# METR3613: Meteorological Measurements, Dr. Scott Salesky 
## The Numerical Python (Numpy) package

The goal of this notebook is to introduce/review the Numerical Python package (otherwise known as Numpy). While Python is a very useful programming language in general (and can be used for many different applications), we are primarily interested in using it for scientific computing. Numpy provides additional functionality to Python, including additional data structures and functions, that make it very useful to manipulating numerical data. We will use a number of different functions from Numpy in the METR3613 homework assignments. Some examples of the syntax and different capabilities of Numpy are illustrated in the examples below. 
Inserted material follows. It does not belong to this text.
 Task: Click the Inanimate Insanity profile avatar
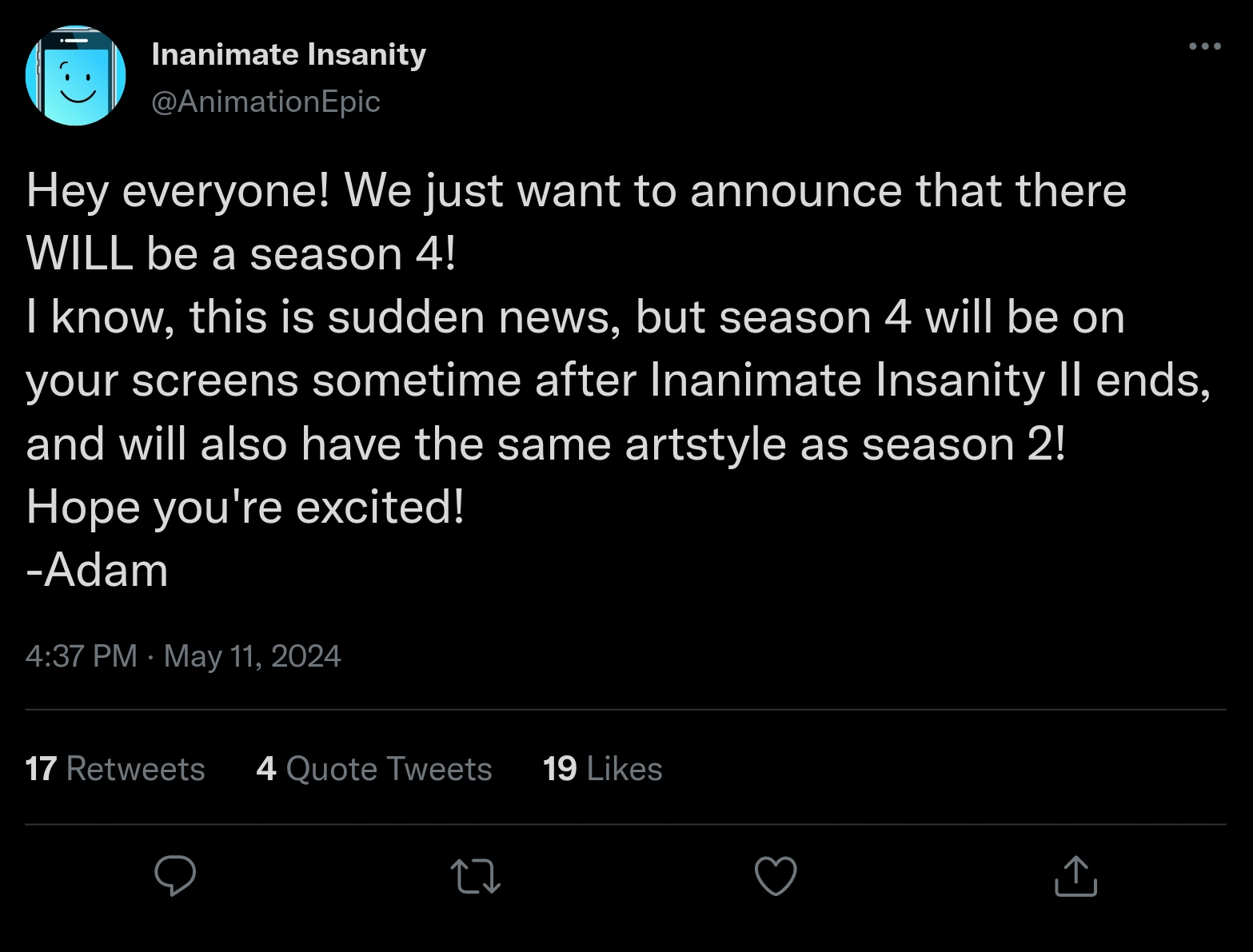[76, 76]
## How to use this notebook

Because a Python notebook can be run in your browser, one cell at a time, you are encouraged to read through this notebook at your own pace and to make sure you understand the syntax of the examples below. One of the best ways to understand what the code does is to edit it and to change values of some of the variables and to define your own variables, functions, etc. So feel free to make this document your own and to try out writing code following the examples that are given below. 
***

In [2]:
#Import some packages that will be useful later on...
%matplotlib inline
import matplotlib.pyplot as plt

#### Overview of Numpy
The `numpy` package is used to do numerical calculations in Python. It provides vector and matrix data structures for Python, as well as built-in numerical functions. 
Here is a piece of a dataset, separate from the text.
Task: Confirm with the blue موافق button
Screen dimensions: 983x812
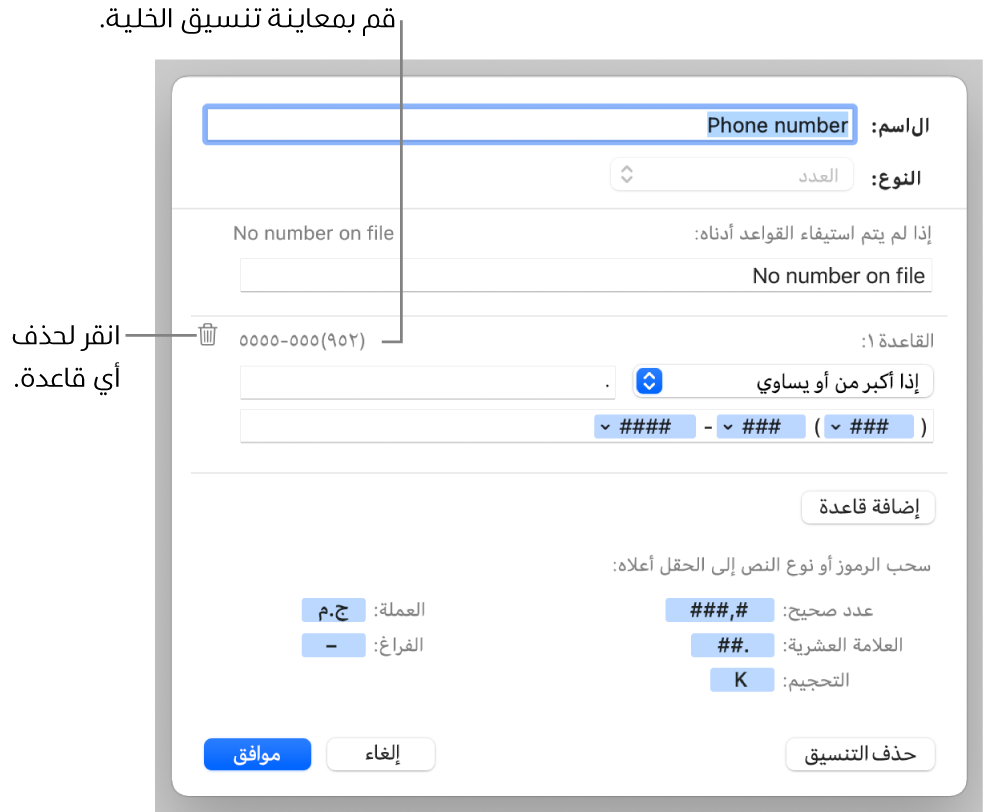Action: (x=257, y=755)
To use `numpy`, you will need to import the module as seen below:

In [3]:
import numpy as np

This imports all of the Numpy functions as `np.functionname` that we be accessed in our code. 

## Creating Numpy arrays
The main way we work with data in Numpy is through an array. An array is similar to a Python list, but is much more general. We can define a 2-D array (think of a matrix), or an array with higher dimensions, e.g. a 4-D array for meteorological variables that are a function of $x$, $y$, $z$, and $t$. There are several ways that we can create Numpy arrays. 

### From lists
If we already have a list object, we can use the `np.array` function.

In [4]:
#A vector: the argument to the array function is a Python list
v = np.array([1,2,3,4])
v

array([1, 2, 3, 4])

In [5]:
#A matrix: the argument to the array function is a nested Python list
M = np.array([[1,2],[3,4]])
M

array([[1, 2],
       [3, 4]])

Both the `v` and `M` variables are of type `ndarray` provided by the `numpy` module. 

In [6]:
type(v), type(M)

(numpy.ndarray, numpy.ndarray)

The only difference between `v` and `M` is their shapes. We can get information on the shape of an array through the `ndarray.shape` property.

In [7]:
v.shape

(4,)

In [8]:
M.shape

(2, 2)

We can check how many elements are in an array through the `ndarray.size` property:

In [9]:
M.size

4

Or, we could use `np.shape` and `np.size`:

In [10]:
np.shape(M)

(2, 2)

In [11]:
np.size(M)

4

### But why use a Numpy array instead of a list? 
#### Isn't this unnecessarily complicated? 
There are several reasons to use Numpy arrays rather than Python lists. 
- Python lists are very general and can contain any kind of object. They do not support mathematical operations such as matrix multiplications, etc. 
- Numpy arrays are **homogeneous** (containing only one type of variable) and **statically typed** (the type of the elements is determined when the array is created). 
- Numpy arrays are memory efficient. 
- Mathmatical functions (such as multiplication and addition of Numpy arrays) can be implemented with much faster execution speed. 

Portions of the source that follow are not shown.